Zügige Terminvergabe

In die ZESA kommt zunächst, wer einen Termin in der Sprechstunde Orthopädie / Unfallchirurgie oder Gefäßchirurgie ausmachen oder wahrnehmen möchte. Sollte sich während der Sprechstunde herausstellen, dass ein operativer Eingriff erforderlich ist, wird gleich ein Termin für die vorstationären Aufnahmeuntersuchungen vereinbart. Die erforderlichen Voruntersuchungen finden ebenfalls in der ZESA statt. Sie ist auch Anlaufstelle für alle Patienten, die nach einer Operation zur Nachbehandlung kommen, um z. B. die Wunde zu kontrollieren oder den Verband zu wechseln.

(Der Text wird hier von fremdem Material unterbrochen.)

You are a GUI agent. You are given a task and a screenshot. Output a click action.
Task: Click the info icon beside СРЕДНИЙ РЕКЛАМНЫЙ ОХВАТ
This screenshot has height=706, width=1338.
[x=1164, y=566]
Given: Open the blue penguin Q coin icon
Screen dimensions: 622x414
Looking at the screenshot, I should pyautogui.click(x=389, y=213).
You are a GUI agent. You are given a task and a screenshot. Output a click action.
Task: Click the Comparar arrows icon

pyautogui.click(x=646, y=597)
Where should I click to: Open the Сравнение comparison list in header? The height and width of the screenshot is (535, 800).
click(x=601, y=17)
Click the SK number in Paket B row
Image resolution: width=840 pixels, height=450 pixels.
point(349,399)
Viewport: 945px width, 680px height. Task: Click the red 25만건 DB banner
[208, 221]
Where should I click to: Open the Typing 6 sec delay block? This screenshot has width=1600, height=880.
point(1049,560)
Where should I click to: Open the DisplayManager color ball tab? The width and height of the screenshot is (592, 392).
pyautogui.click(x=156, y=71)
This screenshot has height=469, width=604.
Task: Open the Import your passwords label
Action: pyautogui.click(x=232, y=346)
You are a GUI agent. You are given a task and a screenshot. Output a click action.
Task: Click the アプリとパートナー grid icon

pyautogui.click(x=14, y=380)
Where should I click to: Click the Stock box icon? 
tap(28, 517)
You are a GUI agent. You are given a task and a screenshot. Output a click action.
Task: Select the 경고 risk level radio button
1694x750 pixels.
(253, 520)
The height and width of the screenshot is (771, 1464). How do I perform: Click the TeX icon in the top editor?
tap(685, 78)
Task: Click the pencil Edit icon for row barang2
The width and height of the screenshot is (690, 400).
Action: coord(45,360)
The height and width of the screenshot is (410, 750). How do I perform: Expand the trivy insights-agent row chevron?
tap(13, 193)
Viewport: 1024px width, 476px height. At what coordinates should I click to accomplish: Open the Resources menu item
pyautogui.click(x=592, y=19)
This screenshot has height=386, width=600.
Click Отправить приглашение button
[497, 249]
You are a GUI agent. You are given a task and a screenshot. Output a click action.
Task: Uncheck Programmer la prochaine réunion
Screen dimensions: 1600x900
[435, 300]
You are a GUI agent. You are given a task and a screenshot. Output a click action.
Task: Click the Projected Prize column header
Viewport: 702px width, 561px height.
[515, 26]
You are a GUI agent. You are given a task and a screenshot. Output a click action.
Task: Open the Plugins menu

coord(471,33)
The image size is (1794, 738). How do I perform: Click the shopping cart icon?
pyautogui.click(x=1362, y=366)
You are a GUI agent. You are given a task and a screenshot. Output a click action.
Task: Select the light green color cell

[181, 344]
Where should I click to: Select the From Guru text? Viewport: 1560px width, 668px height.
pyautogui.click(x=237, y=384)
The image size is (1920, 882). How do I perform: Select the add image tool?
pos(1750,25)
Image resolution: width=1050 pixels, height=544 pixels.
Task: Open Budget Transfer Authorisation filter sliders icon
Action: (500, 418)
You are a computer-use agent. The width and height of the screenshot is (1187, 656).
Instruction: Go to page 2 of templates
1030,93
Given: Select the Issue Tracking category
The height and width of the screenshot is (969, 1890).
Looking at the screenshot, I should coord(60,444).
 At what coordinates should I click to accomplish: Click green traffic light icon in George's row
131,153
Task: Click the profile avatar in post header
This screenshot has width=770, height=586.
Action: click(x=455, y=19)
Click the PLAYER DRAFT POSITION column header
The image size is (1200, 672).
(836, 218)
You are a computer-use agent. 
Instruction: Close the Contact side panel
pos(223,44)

Auf etwa 300 Quadratmetern ist die neue Einheit untergebracht. Es gibt eine geschwungene Anmeldetheke, die besetzt ist mit Medizinischen Fachangestellten (MFA) sowie Gesundheits- und Krankenpflegern. Drei Wartebereiche liegen in „Rufweite“ des Empfangs, so dass die Patienten je nach Auslastung den Untersuchungsräumen zugewiesen werden können. Das beschleunigt die Abläufe und verringert die Wartezeiten.

Sechs Untersuchungsräume

Sechs von sieben Räumen sind mit Liegen ausgestattet, so dass die Ärzte dort Untersuchungen vornehmen können. Die Anästhesisten und die Pflege führen in der ZESA die Aufklärungsgespräche, und es ist Platz für Labor und EKG. Auch BG-Sprechstunden nach Arbeitsunfällen sowie die Privatsprechstunden der Chefärzte finden dort statt. Die Kernöffnungszeit der ZESA ist montags bis freitags von 8 bis 16.30 Uhr. Eine ebenso moderne wie zweckmäßige Einrichtung, ein pflegeleichter Vinylfußboden und eine beleuchtete Zwischendecke prägen die Ausstattung  und schaffen eine angenehme Aufenthaltsqualität.

Nach Schaffung der ZESA wird in einem weiteren Schritt der Eingangsbereich des Marien-Hospitals großzügiger gestaltet und das Büro des ehrenamtlichen Patientendienstes verlegt.